They’d all gathered, several hundred of them, on the Sony Pictures lot for a film festival aimed at highlighting the nascent world of AI-assisted filmmaking. And though the mood in the venue was one of enthusiasm and curiosity, it came at a uniquely fraught moment for the two intertwined industries.
After all, it was only a handful of weeks ago that Hollywood screenwriters wrapped up a protracted strike that found them picketing outside Sony and other major studios in protest of, among other things, the threat AI posed to their livelihoods. The writers’ union ultimately secured a contract that included substantial regulations on the use of the tech to script shows and films, but their on-screen counterparts in the Screen Actors Guild remain on strike over automation anxieties of their own.
Yet at Emergent Properties, the Adobe-backed festival featuring six short films made with a grab-bag of AI modules and techniques, that discord was largely background noise.
Instead, the focus was on the doors that AI can open for independent filmmakers and hobbyists.
“Tonight you’re gonna hear a lot about AI,” said Mike Gioia — one of the event’s organizers and a co-founder of the AI workflow startup Pickaxe — during his introductory remarks. “But really, tonight is about people. It’s about the filmmakers. And for anybody who’s a filmmaker in L.A., the reality that you deal with is there are just so many hoops you have to jump through to get an idea out of your head, onto a screen.”
He continued: “In the best-case scenario, what AI does is it just makes [that] a lot simpler.”
Many of the participating filmmakers emphasized what artificial intelligence software means for smaller-time creatives — people whose passion projects generally exist outside the Hollywood ecosystem subject to the recent strikes.

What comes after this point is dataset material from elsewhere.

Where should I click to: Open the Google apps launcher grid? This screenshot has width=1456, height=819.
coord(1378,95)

A scene from French filmmaker Anna Apter’s “/Imagine,” screened during the Emergent Properties festival.
(Jay L. Clendenin / Los Angeles Times)
“I wanted to make something in my room and not have to wait two or three weeks for someone to say, ‘OK, let’s do this or that,’ ” said Anna Apter, a director who set AI-generated images of children’s birthday parties to a monologue about loneliness in her short film “/Imagine.”

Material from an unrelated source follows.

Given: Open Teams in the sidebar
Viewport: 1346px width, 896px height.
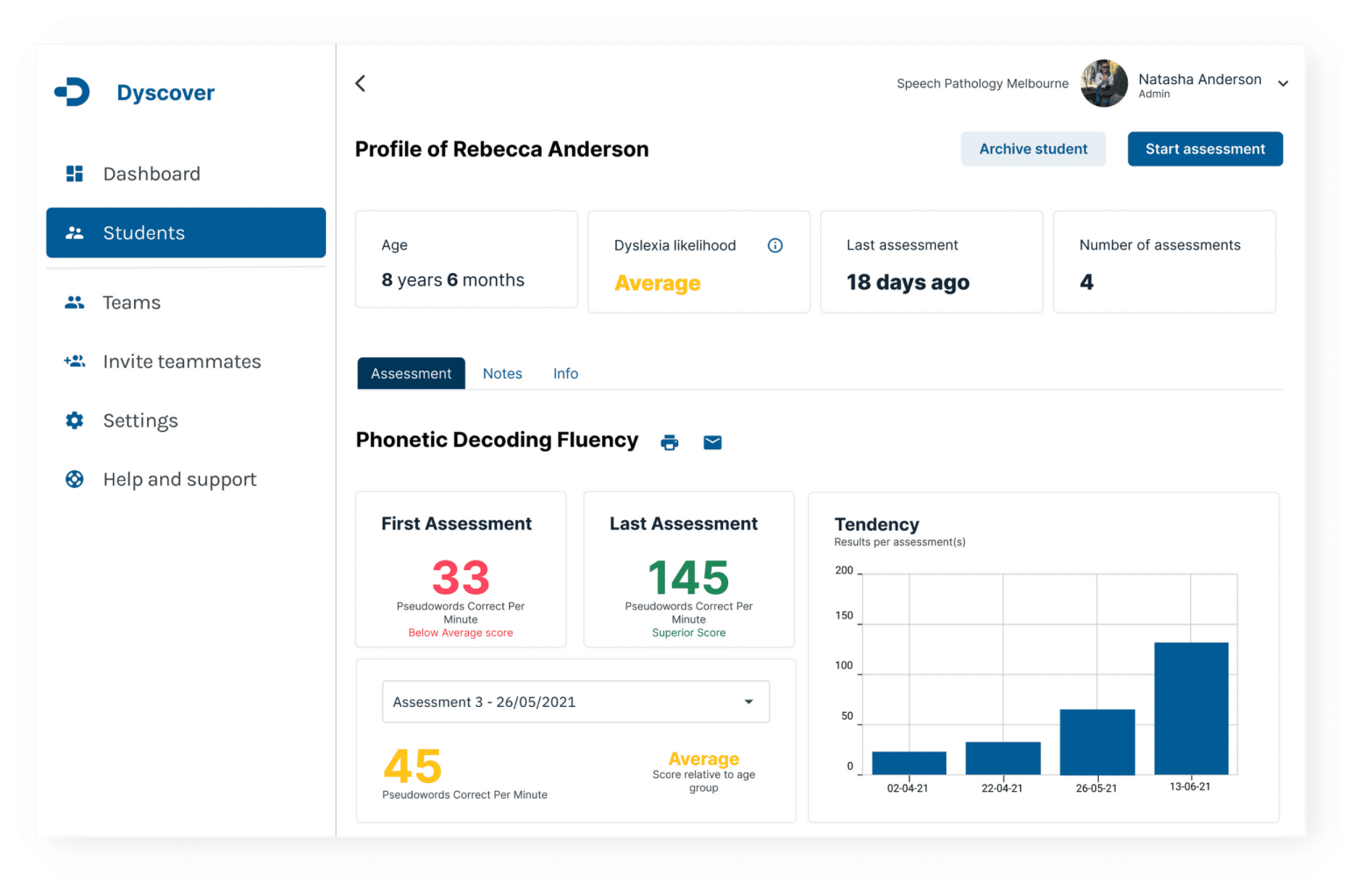Looking at the screenshot, I should click(x=131, y=302).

Speaking from Paris before the event, which she wasn’t able to attend in person, she added: “I know how all these jobs can be threatened by AI. But I feel like it gives people who don’t have big budgets — we don’t have excuses anymore, you know? We can do anything.”
“The whole idea is … how can we take this traditional model and not be afraid of these AI tools, but instead figure out a strategic way to let them work with every artist involved,” said Quinn Halleck, who used AI throughout the development of “Sigma_001,” a short film that drew inspiration from the real-life story of a Google engineer who thought the company’s AI chatbot may have become sentient.
But not everyone is so optimistic about how these two sectors will butt up against each other as AI continues to develop. The last few months have seen Hollywood’s production pipeline grind to a halt amid dual strikes by the WGA screenwriters’ union and SAG-AFTRA, the actors’ union, both of which have expressed concerns that AI may put people out of work or neuter their creativity.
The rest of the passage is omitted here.